Will normal service ever be resumed?

COVID-19 disruption has been total, from mass home working to the rise of videoconferencing and the ongoing uncertainty over what is, or isn’t, allowed. How might insurers make the best of the recovery in a new reality that is still evolving? Intelligent Insurer investigates.


As virus infection rates drop in some parts of the world and people yearn for the freedoms they had pre-COVID-19, businesses and society will need to prepare for the challenges of the post-pandemic world, the meaning of which is tricky to pin down as it evolves with the fallout of the crisis.

Lockdown rules are being tentatively eased in many places, prompting businesses to start planning when and how their workforces could return to shared work spaces such as offices.

For some in the insurance industry, known for its preference for face-to-face interactions, the return to physical work spaces can’t come soon enough. However, the threat of a second wave of COVID-19 infections is ever-present, with a number of US states recording a rise in cases after reopening and Melbourne, Australia, and the city of Leicester in the UK placed into new local lockdowns after a rise in infections.
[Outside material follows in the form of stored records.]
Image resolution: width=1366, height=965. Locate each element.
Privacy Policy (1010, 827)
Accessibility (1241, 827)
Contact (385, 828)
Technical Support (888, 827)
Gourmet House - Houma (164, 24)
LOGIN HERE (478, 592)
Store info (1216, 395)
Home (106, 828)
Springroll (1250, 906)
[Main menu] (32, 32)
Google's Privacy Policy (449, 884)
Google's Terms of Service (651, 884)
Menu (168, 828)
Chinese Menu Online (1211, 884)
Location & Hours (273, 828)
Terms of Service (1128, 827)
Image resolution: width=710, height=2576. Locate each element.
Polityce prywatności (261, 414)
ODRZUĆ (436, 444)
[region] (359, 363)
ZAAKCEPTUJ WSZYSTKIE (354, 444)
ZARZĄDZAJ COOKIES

It is under this cloud that employers have had to prepare buildings and employees for the return to the office.

One high profile organisation that has set out its stall for reopening is Lloyd’s of London. On June 24 it unveiled plans to reopen its landmark EC3 Lime Street headquarters on September 1, 2020.

When industry professionals walk through the doors again they will be greeted with clear screens on underwriting boxes and a dramatically reduced capacity in the number of people who can work in the building.

Covering the bases

Plenty has been said about the ‘end of the office’ and the wholesale move of work online. But people like to deal with people and video calls just don’t cut it for some meetings.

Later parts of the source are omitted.